Sam is, to say the least, bookish. An English major of the highest order, her diet has always been Austen, Dickens, and Shakespeare. The problem is, both her prose and conversation tend to be more Elizabeth Bennet than Samantha Moore.
But life for the twenty-three-year-old orphan is about to get stranger than fiction. An anonymous, Dickensian benefactor (calling himself Mr. Knightley) offers to put Sam through Northwestern University’s prestigious Medill School of Journalism. There is only one catch: Sam must write frequent letters to the mysterious donor, detailing her progress.
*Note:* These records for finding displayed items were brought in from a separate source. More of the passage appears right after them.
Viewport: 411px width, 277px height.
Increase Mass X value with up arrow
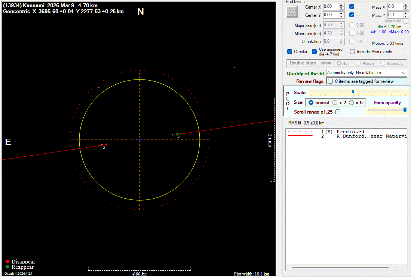tap(405, 5)
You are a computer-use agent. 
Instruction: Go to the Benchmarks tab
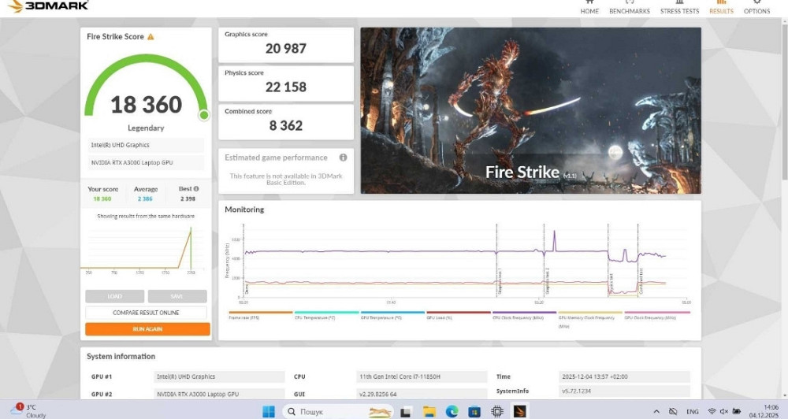pos(629,8)
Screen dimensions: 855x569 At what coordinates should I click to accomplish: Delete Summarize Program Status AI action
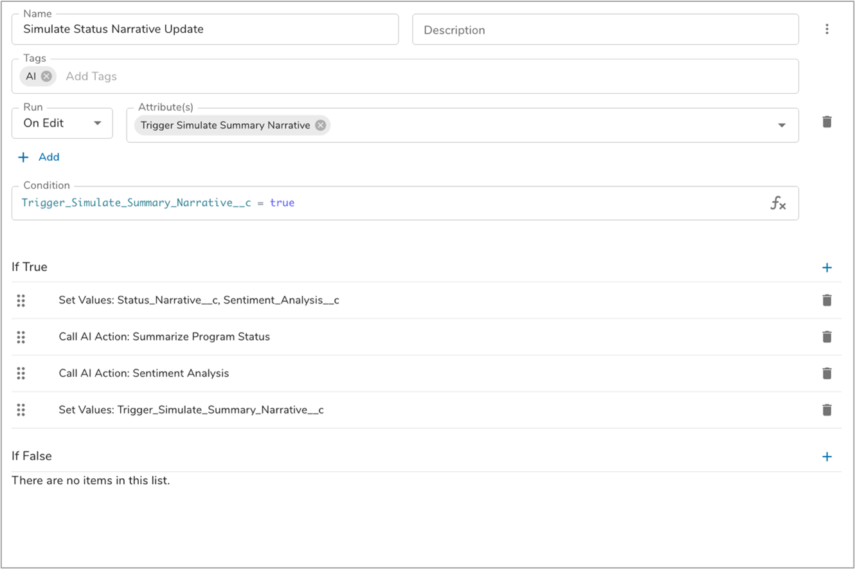tap(827, 337)
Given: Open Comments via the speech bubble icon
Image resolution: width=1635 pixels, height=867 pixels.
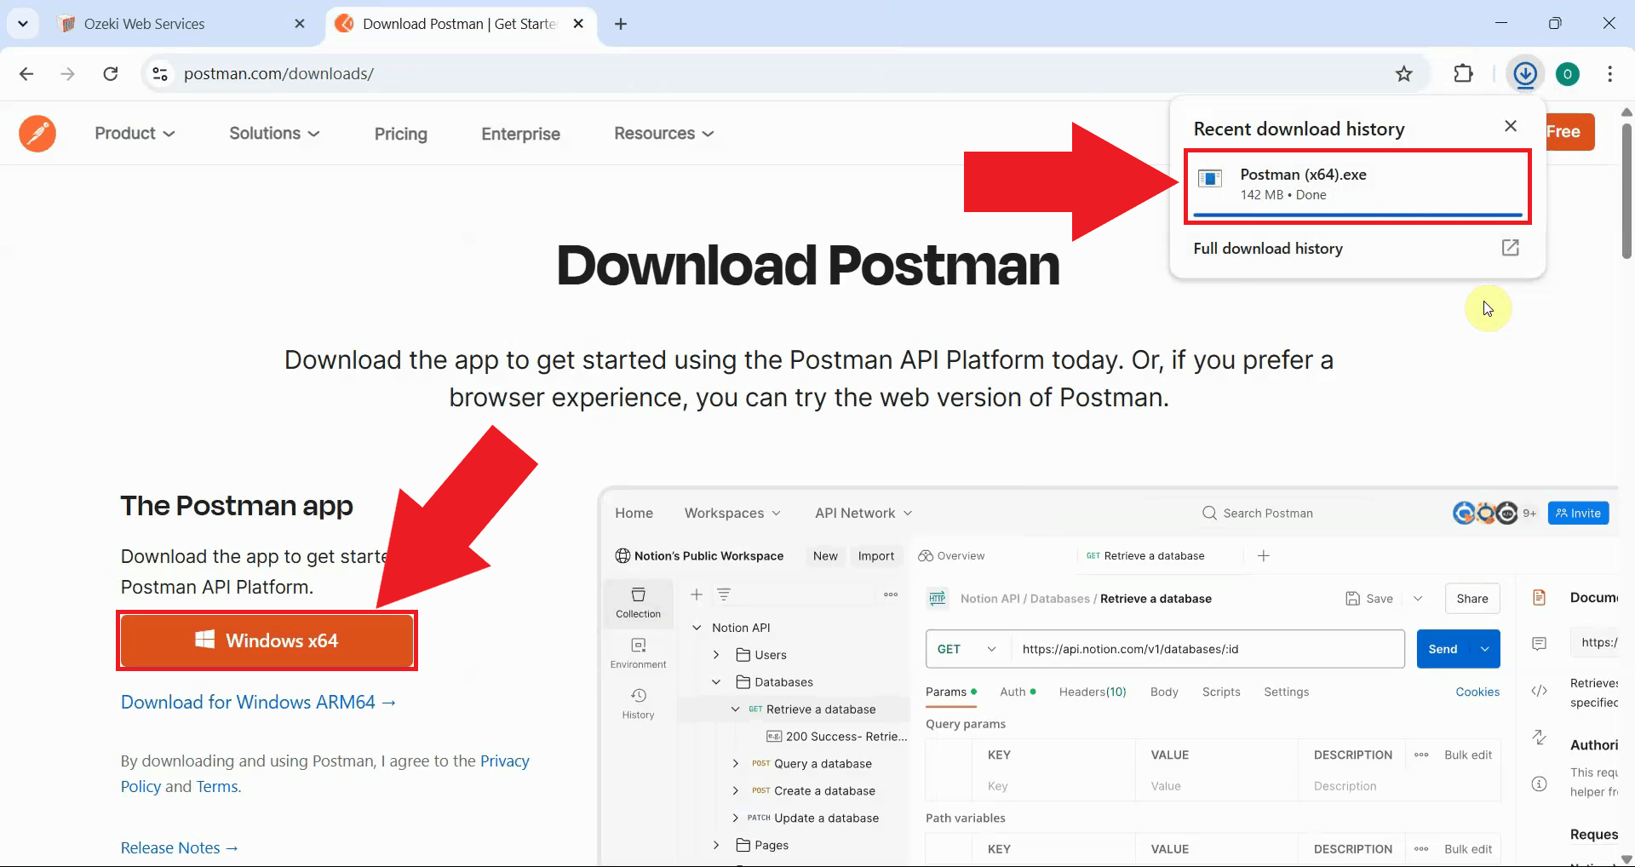Looking at the screenshot, I should click(x=1540, y=643).
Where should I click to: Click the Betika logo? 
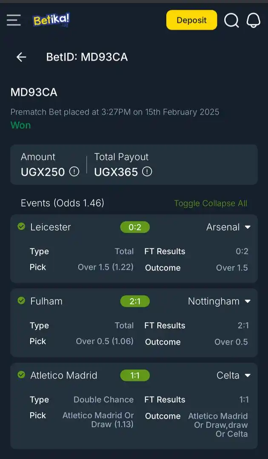pyautogui.click(x=51, y=20)
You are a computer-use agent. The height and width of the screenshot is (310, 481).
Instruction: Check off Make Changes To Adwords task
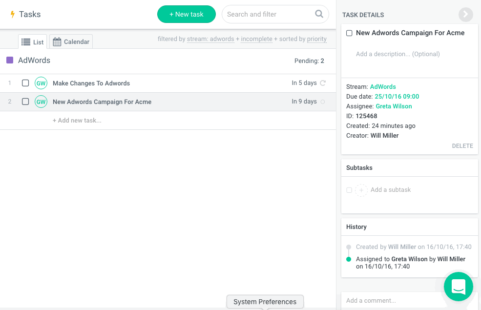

As Sam’s dark memory mingles with that of eligible novelist Alex Powell, her letters to Mr. Knightley become increasingly confessional. While Alex draws Sam into a world of warmth and literature that feels like it’s straight out of a book, old secrets are drawn to light. And as Sam learns to love and trust Alex and herself, she learns once again how quickly trust can be broken.
Reminding us all that our own true character is not meant to be hidden, Reay’s debut novel follows one young woman’s journey as she sheds her protective persona and embraces the person she was meant to become.
And now, my review:
Our heroine is accountable to her benefactor for how her schooling is going. And because their communication is one-sided, she’s free to share her heart. So she does. Details and heartaches and questions and struggles. The sharing is cathartic and healing, though vulnerable.
I enjoyed the references to Austen’s work, but also this story’s originality. I’m sure readers who know Austen’s work better than I will appreciate more references than I found. Reay had a great knack with storytelling that kept me flipping screens of this e-book. The romantic elements were interesting. And watching our heroine grow and learn through her challenges kept me engaged.
If you’re looking for a modern tale with an Austen-esque twist, I highly recommend this title. Very enjoyable.